喬悅頹然靠在了櫃門邊,放棄跟門外的女人溝通。
門外的女人又詢問了幾次,沒能得到回應,轉身走了。
窗外日頭漸盛,密密的光線像針尖般照進了房內,恍的喬悅微微眯了眼。
她不再吵鬧,沒有意義的吵鬧只是在白費力氣。
重新蹲坐到地上,安靜看著窗外,等著林琦出現。
門外那個敲門的女人中途又出現了幾次,還是那個問題,詢問她要不要進食。
喬悅一直沒有搭理她,不吃不喝,默不作聲地看著窗外。
她有很多問題想要問林琦,可又覺得自己好像已經沒什麼力氣再去問他了。
日頭西斜,枝葉漏過的光在室內落下的光斑逐漸淡去,夜幕終於降了下來。
她沒有開燈,一直坐在角落裡,一動不動。
流雲遊移,月光淌進她清亮的眸中。在一片漆黑里她像個沒有生氣的精緻人偶,一雙漂亮的眼無神地望著窗外被黑雲遮了半邊的月亮。
也不知虛耗了多久,外面有急促的腳步聲在靠近。
喬悅的視線轉向門口。
那陣腳步聲停在了門外,突然沒了聲,似乎是在猶豫該不該推開這扇門。
喬悅沒有出聲,她知道外面是誰。
安靜看著門的方向。
她太冷靜了,此刻冷靜的自己都有些驚訝。許是一個人在房裡坐太久了,給了她充足的時間細思,已經把她最後的那點急躁和不安徹底磨平了。
近處的門被推開了,有光照了進來。
喬悅沒能適應強光,下意識眯起眼看向來人。
林琦站在門外,第一眼看的是床的方向。那裡空落落的,被子、枕頭攪作一團,凌亂不堪。他的視線在那裡定格了兩秒,這才慢慢轉向了縮坐在暗處一直在看著她的喬悅。
「悅悅。」林琦叫了她一聲。
無聲等了片刻,沒能等來她的回應。
他沒進門,抿了一下唇。看著她的方向退行了兩步,轉身走了。
喬悅看著他消失的門口,眼底潮熱,感覺有淚水滑出了眼眶。她低下頭,迅速擦掉了眼淚。
林琦沒隔多久又折了回來,手裡端著個托盤,按開了房內的燈。
喬悅的眼睛在暗處呆久了,適應不了這樣的強光。偏過頭,右手懸在了眼睛上方,擋了擋頭頂突然亮起的燈光。

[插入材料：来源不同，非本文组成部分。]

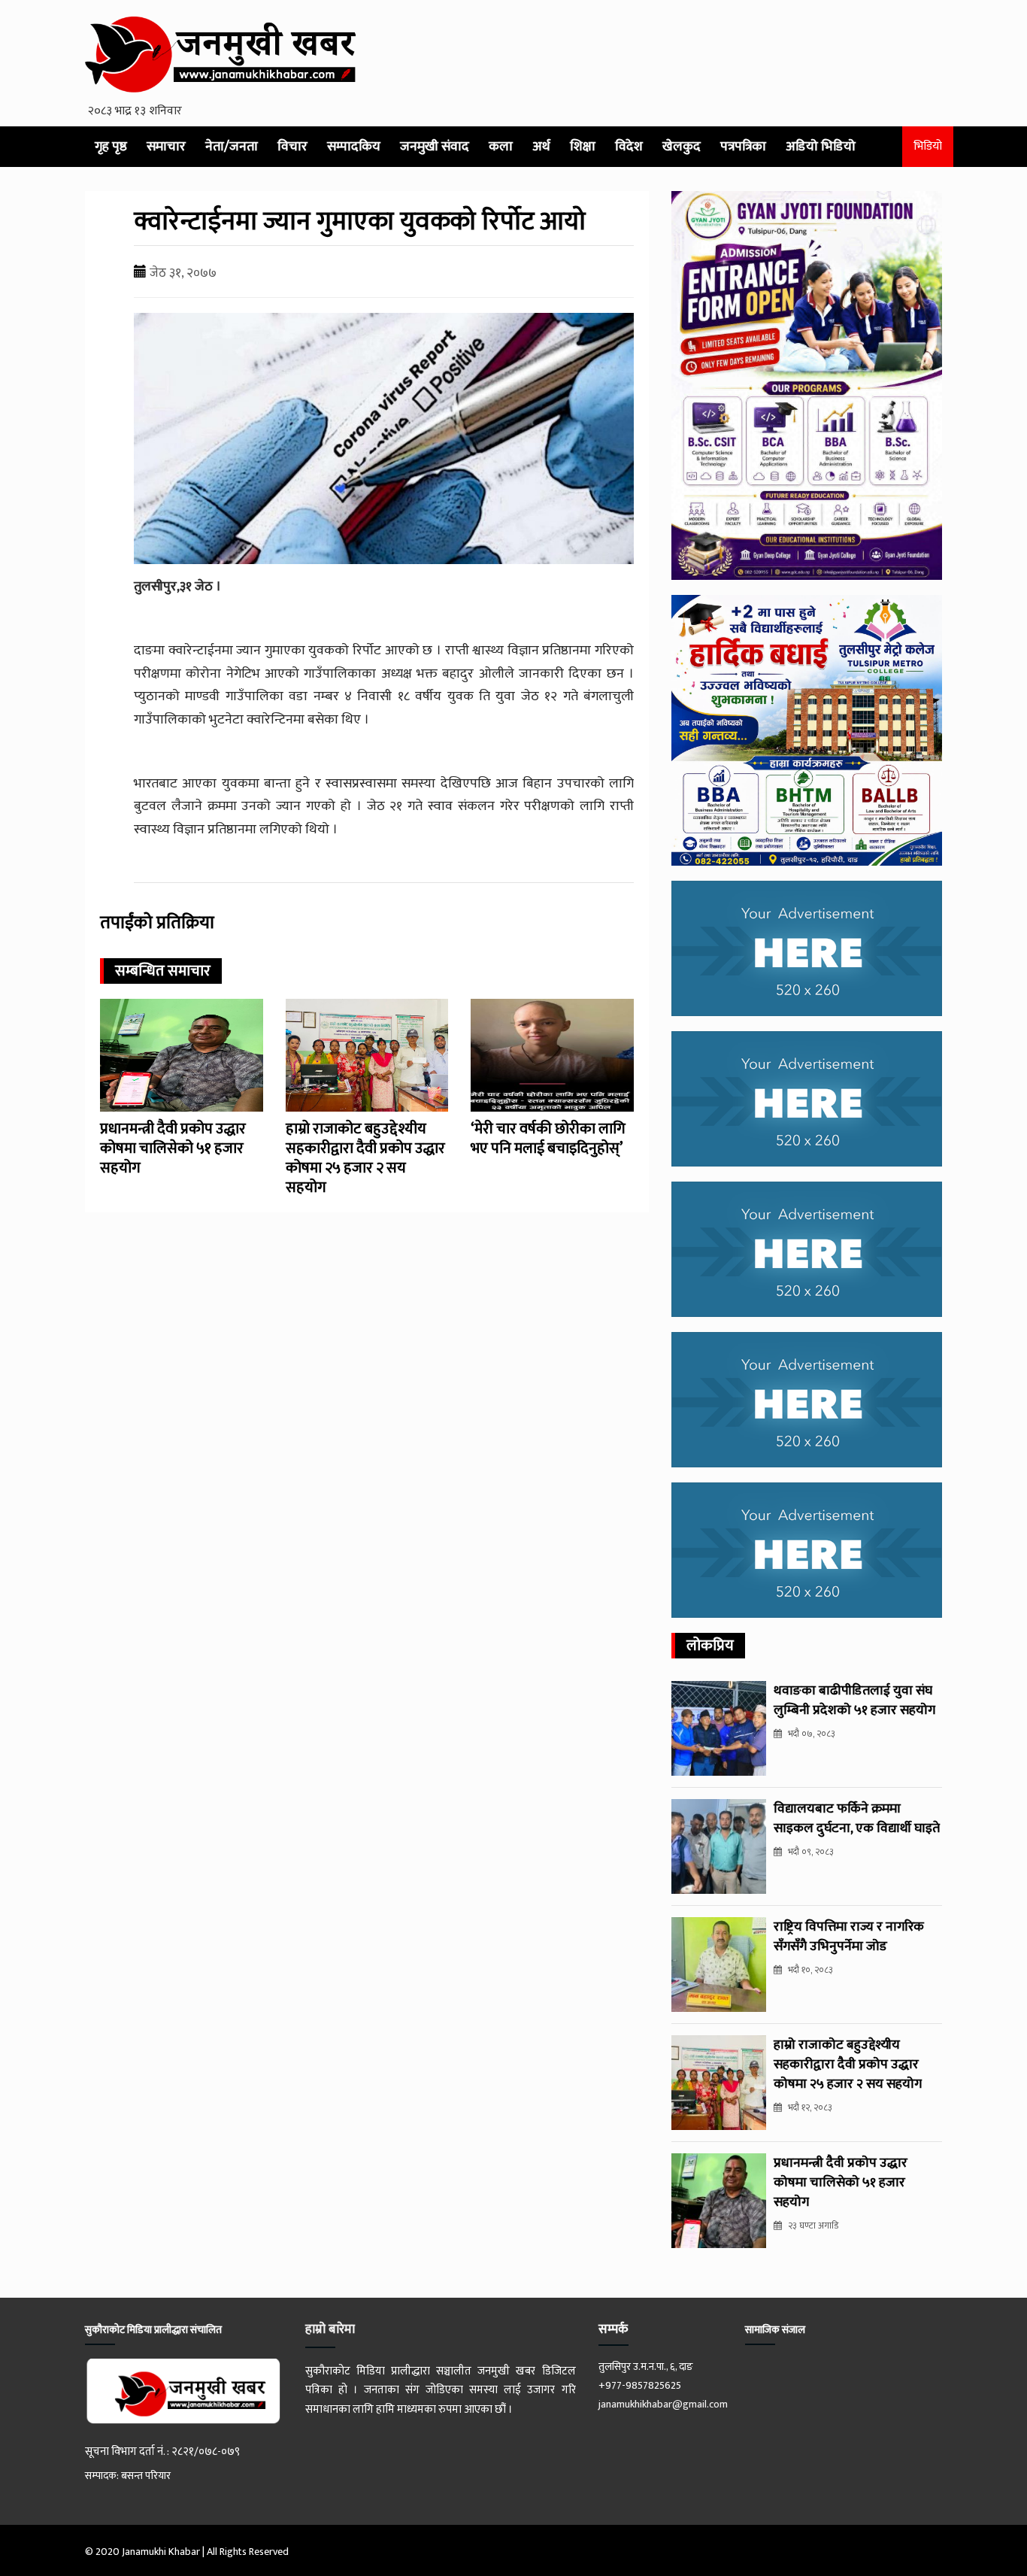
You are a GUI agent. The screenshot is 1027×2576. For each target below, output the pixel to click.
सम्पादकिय (353, 146)
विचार (292, 146)
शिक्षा (582, 146)
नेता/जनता (231, 146)
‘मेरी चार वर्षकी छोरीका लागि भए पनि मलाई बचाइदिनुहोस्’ (548, 1138)
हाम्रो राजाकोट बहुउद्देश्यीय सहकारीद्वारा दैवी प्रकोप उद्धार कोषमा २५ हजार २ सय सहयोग (365, 1158)
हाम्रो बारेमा (330, 2329)
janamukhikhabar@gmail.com (663, 2404)
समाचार (166, 146)
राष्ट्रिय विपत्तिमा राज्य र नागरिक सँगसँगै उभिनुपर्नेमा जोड (849, 1937)
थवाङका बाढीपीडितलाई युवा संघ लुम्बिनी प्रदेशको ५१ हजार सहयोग (854, 1700)
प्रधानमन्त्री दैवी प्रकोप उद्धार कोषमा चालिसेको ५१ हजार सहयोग (173, 1148)
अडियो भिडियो (821, 146)
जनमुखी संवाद (434, 146)
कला (501, 146)
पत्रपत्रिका (743, 146)
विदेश (629, 146)
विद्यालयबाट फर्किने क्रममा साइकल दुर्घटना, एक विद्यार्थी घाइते (857, 1819)
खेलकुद (681, 146)
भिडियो (927, 146)
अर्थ (541, 146)
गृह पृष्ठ (111, 146)
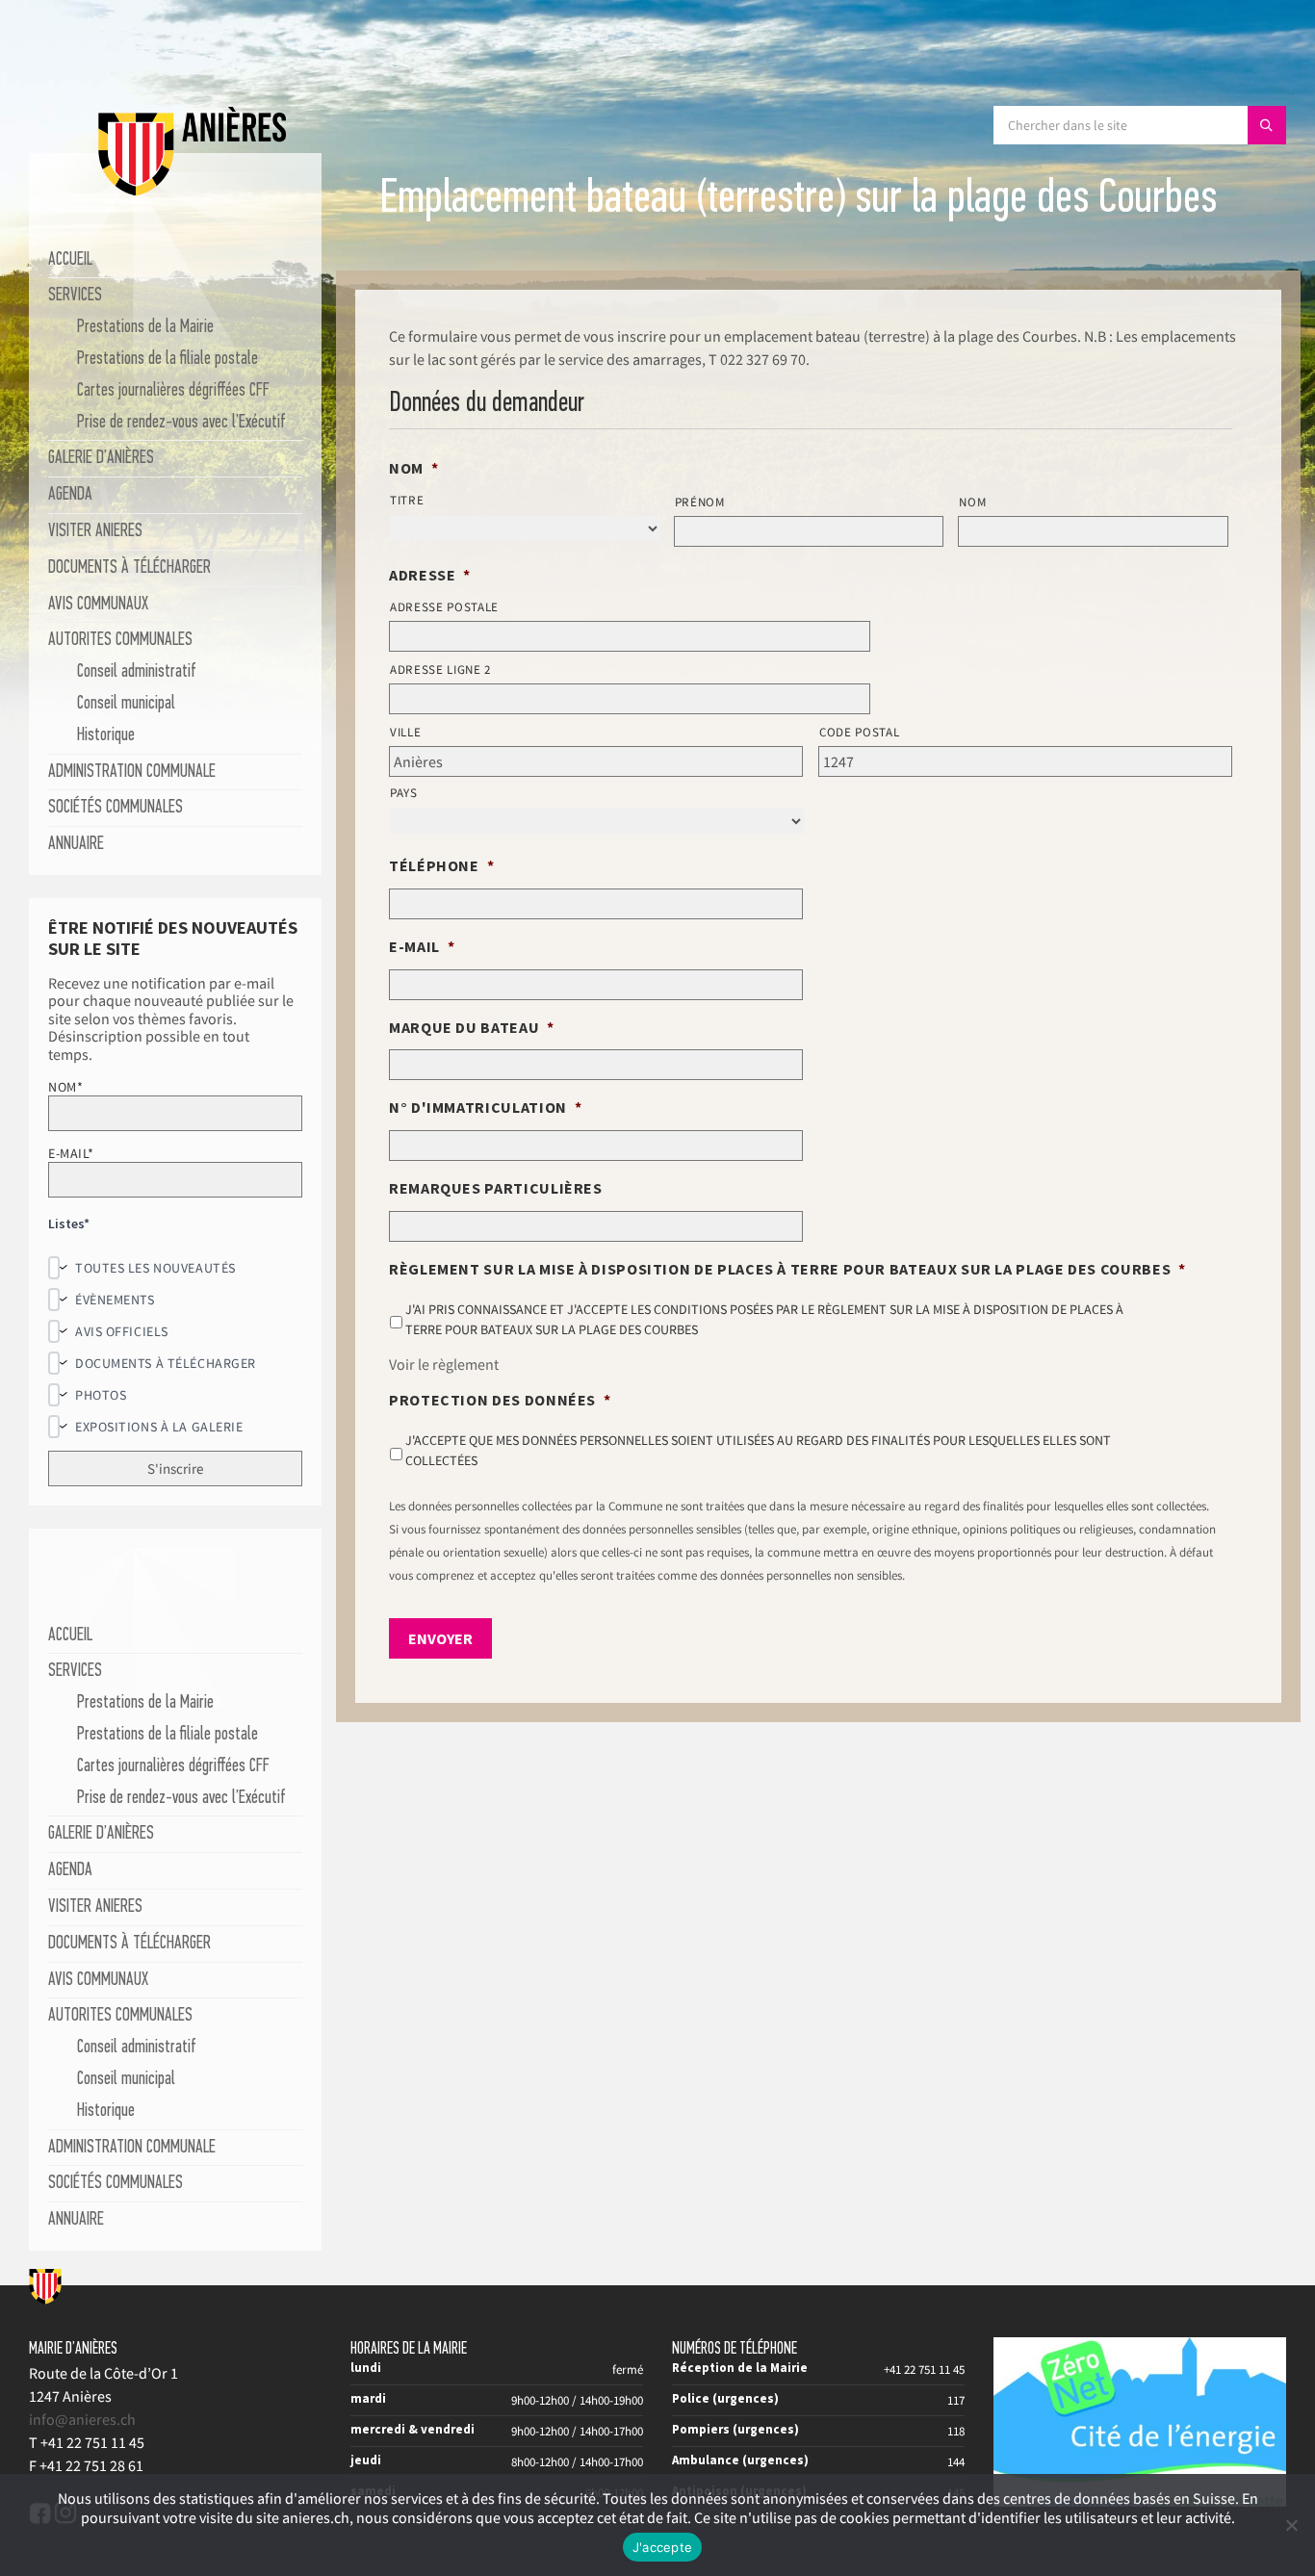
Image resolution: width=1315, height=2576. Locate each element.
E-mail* (71, 1153)
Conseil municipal (126, 704)
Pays (404, 793)
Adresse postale (444, 607)
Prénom (700, 502)
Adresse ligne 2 (440, 669)
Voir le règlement (444, 1364)
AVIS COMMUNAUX (98, 605)
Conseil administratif (136, 672)
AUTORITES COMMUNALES (120, 640)
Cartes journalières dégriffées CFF (173, 391)
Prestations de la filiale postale (167, 359)
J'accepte (662, 2547)
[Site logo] (192, 191)
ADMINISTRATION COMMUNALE (132, 772)
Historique (106, 736)
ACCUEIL (70, 260)
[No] (1291, 2525)
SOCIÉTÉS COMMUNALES (115, 808)
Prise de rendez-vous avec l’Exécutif (181, 423)
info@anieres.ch (82, 2419)
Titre (407, 500)
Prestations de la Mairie (145, 328)
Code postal (859, 732)
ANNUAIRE (76, 845)
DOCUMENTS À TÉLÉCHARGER (129, 568)
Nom (972, 502)
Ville (405, 732)
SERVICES (75, 296)
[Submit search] (1267, 125)
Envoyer (440, 1638)
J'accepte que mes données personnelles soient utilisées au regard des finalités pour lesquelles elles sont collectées (758, 1450)
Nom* (65, 1086)
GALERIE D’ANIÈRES (101, 459)
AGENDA (70, 495)
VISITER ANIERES (95, 532)
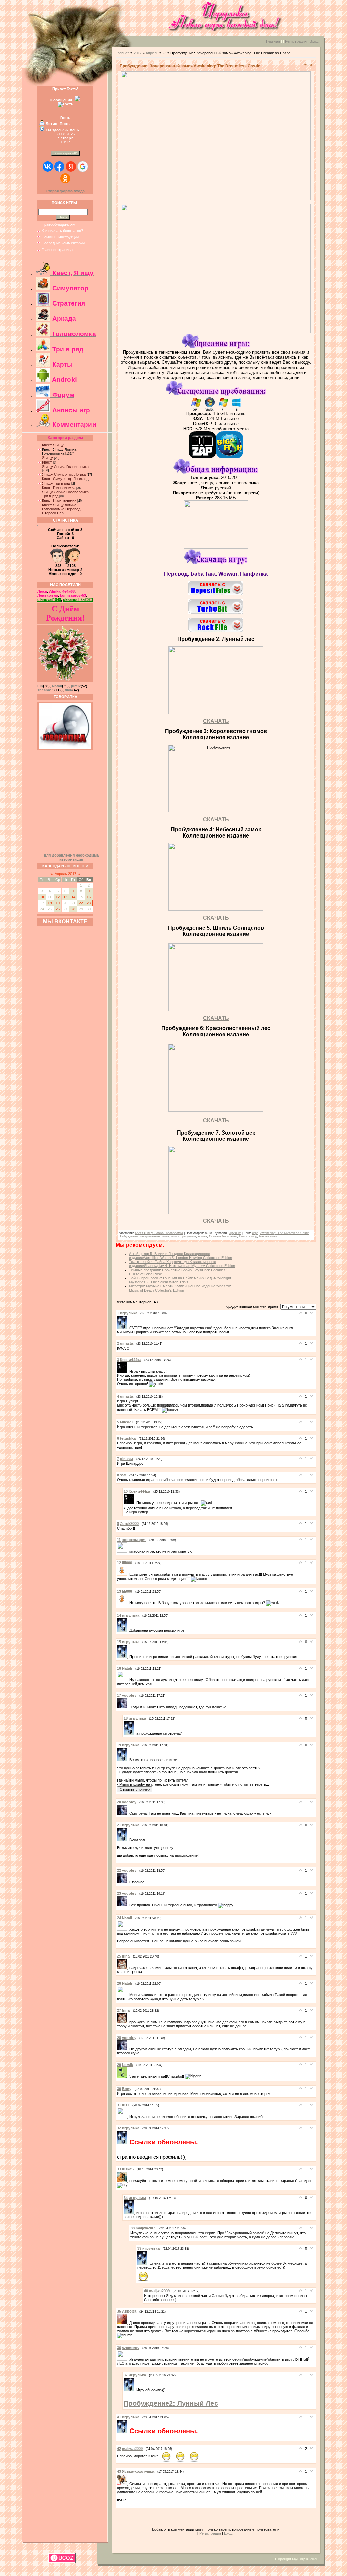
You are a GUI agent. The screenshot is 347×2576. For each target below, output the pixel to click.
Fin (40, 686)
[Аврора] (123, 2323)
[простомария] (123, 1551)
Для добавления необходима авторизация (71, 857)
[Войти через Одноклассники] (65, 178)
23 (89, 903)
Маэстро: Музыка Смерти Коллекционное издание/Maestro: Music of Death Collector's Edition (180, 1288)
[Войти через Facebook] (59, 166)
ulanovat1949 (49, 599)
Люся (42, 591)
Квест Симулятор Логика (63, 479)
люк (68, 690)
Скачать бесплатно (223, 1236)
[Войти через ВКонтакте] (48, 166)
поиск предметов (183, 1236)
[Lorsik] (123, 2076)
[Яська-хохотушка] (123, 2484)
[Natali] (123, 1680)
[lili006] (123, 1574)
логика (202, 1236)
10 (42, 897)
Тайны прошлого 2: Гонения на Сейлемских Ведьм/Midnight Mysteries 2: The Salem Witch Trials (180, 1280)
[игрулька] (123, 1328)
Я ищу (47, 458)
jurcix (76, 686)
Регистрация (296, 41)
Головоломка (268, 1236)
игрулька (235, 1233)
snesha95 (45, 690)
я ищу (253, 1236)
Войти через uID (65, 153)
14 (73, 897)
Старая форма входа (65, 191)
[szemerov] (123, 2359)
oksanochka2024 (78, 599)
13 (65, 897)
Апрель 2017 (65, 874)
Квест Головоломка (58, 488)
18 (50, 903)
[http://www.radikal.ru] (215, 909)
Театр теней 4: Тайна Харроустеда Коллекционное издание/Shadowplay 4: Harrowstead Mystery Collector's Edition (182, 1264)
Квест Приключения (59, 500)
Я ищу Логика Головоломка (65, 467)
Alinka (54, 591)
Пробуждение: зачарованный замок (144, 1236)
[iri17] (123, 2117)
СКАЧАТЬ (216, 721)
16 (89, 897)
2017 (138, 53)
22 (81, 903)
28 (73, 909)
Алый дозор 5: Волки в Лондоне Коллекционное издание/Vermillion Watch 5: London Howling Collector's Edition (180, 1256)
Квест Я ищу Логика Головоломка (59, 451)
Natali (57, 686)
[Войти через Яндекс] (71, 166)
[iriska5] (123, 2181)
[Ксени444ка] (123, 1371)
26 (58, 909)
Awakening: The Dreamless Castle (284, 1233)
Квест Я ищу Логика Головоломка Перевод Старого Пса (61, 509)
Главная (273, 41)
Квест (47, 462)
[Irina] (123, 1968)
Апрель (152, 53)
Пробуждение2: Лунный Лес (171, 2403)
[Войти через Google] (82, 166)
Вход (314, 41)
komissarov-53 (73, 595)
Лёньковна (47, 595)
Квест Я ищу (53, 445)
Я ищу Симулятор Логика (64, 474)
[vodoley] (123, 1707)
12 (58, 897)
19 (58, 903)
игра (255, 1233)
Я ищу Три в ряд (56, 483)
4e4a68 (68, 591)
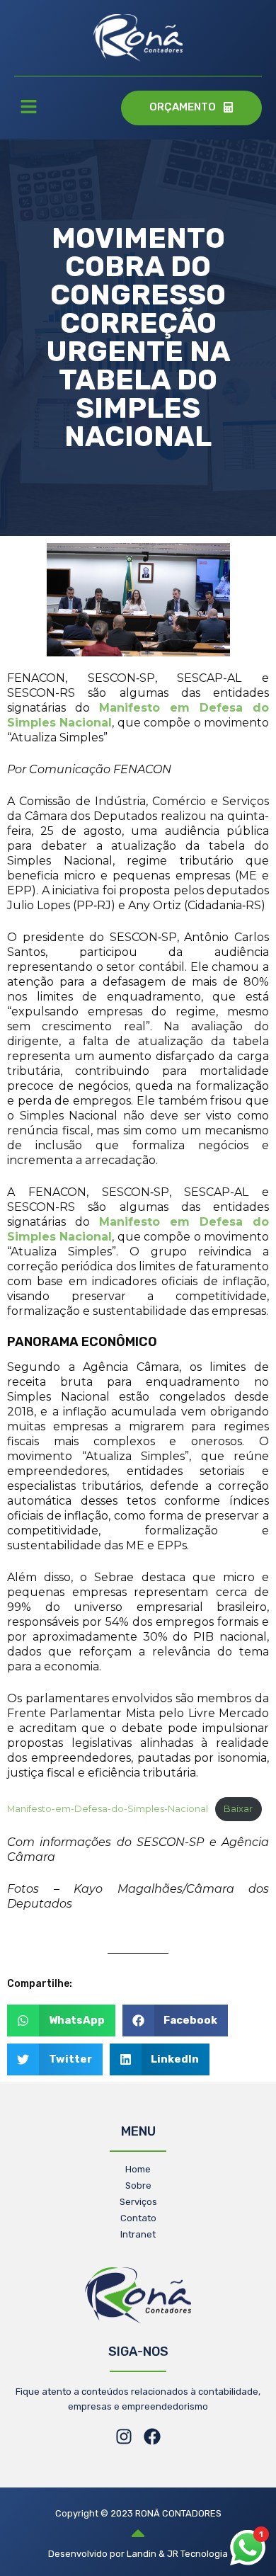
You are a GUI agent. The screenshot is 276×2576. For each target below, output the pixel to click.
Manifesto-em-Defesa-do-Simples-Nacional (107, 1808)
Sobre (138, 2185)
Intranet (138, 2234)
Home (138, 2169)
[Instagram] (123, 2436)
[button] (28, 108)
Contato (138, 2218)
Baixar (238, 1808)
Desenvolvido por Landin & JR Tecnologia (138, 2553)
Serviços (138, 2201)
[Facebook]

林琦靠近她的腳步聲變快,近身半蹲下來。拉過她的手,看她手心裡的傷口。
低著眉眼,唇貼近她的傷口,動作溫柔地輕輕吹了吹。
喬悅看向被他吸引了全部注意力的掌心傷口,是她在砸鏈條的時候落下的傷。
細長的一條傷痕,流了點血,這會兒已經快結痂了。
如果不是他現在捧住了自己的手,她甚至都不知道自己的掌心裡落下了傷。
有些傷口不去看,是不會覺得痛的。
喬悅把手從他掌心抽了出來,視線轉向他手裡的托盤。
那裡放著一碗紅棗枸杞粥,一瓶芒果味酸奶,還有一杯水。
林琦的視線跟著轉了過去,把托盤往她那側伸。像個知道自己做錯了事的孩子,話說得很小心:「悅悅,吃點東西吧。」
喬悅抬手一揚,把他手裡的托盤直接掀翻了。
滾燙的粥撒了一地,還在冒著熱氣。
對於喬悅想故意激怒他的行為,林琦沒表現出半點脾氣。立刻伸手就近拽了個枕頭過來,把還在往喬悅這邊淌的熱粥跟她的身體隔開。
「別生氣。」他低語了一句,像是在勸她。
抬眸跟她對視了一眼,站起身,去拿藥箱。
林琦提著藥箱很快折了回來,單膝半跪在她面前,朝她伸手:「悅悅聽話,把手給我。」
喬悅抿緊了唇,蓄滿淚水的眼睛望著他,眼淚再次滑出了眼眶。把手背到身後,不願配合。
林琦沒有勉強她,伸出的手收了回去,無聲看了她片刻。
「別哭,好不好?」林琦的視線低了下去,像是在檢討自己,話音很低:「我真的沒想過要弄哭你。」
要不是有這腳銬鎖著自己,喬悅真會被他此刻溫柔的假象給蒙蔽。她的指甲用力卡在了傷口處,淚眼朦朧地看著他。
「你知道自己在做什麼,對嗎?」喬悅問他。
她終於願意開口跟自己說話了,林琦明顯有些高興,視線重新轉向了她。
「悅悅,你一天沒吃東西,是不是餓壞了?」他問,「有什麼特別想吃的嗎?我讓人給你做。」
喬悅看著他:「林琦,回答我的問題。」
「你可以生我的氣,可再怎麼生氣,也不能不吃飯來折磨自己。悅悅,你乖。吃飯,好不好?」林琦還在繼續這個話題,話說得又急又快,他在刻意迴避喬悅的問題。
「你很怕我不吃飯,是嗎?」喬悅突然問他。
林琦對上她的視線,愣了一下。
「我不吃飯,是折磨了自己,還是能折磨你?」喬悅又問。
林琦聽懂了她話里威脅的意思,微微皺眉:「悅悅,你想幹什麼?」
「這個問題,是我想問你的。」喬悅說。
默然對峙良久,喬悅聽見他極無助的一聲低嘆。
「我只是,想跟你永遠在一起。」他說。
喬悅也是這會兒才知道的,原來他們從一開始就錯了。
他們各自理解的「永遠」,根本就不是同一個意思。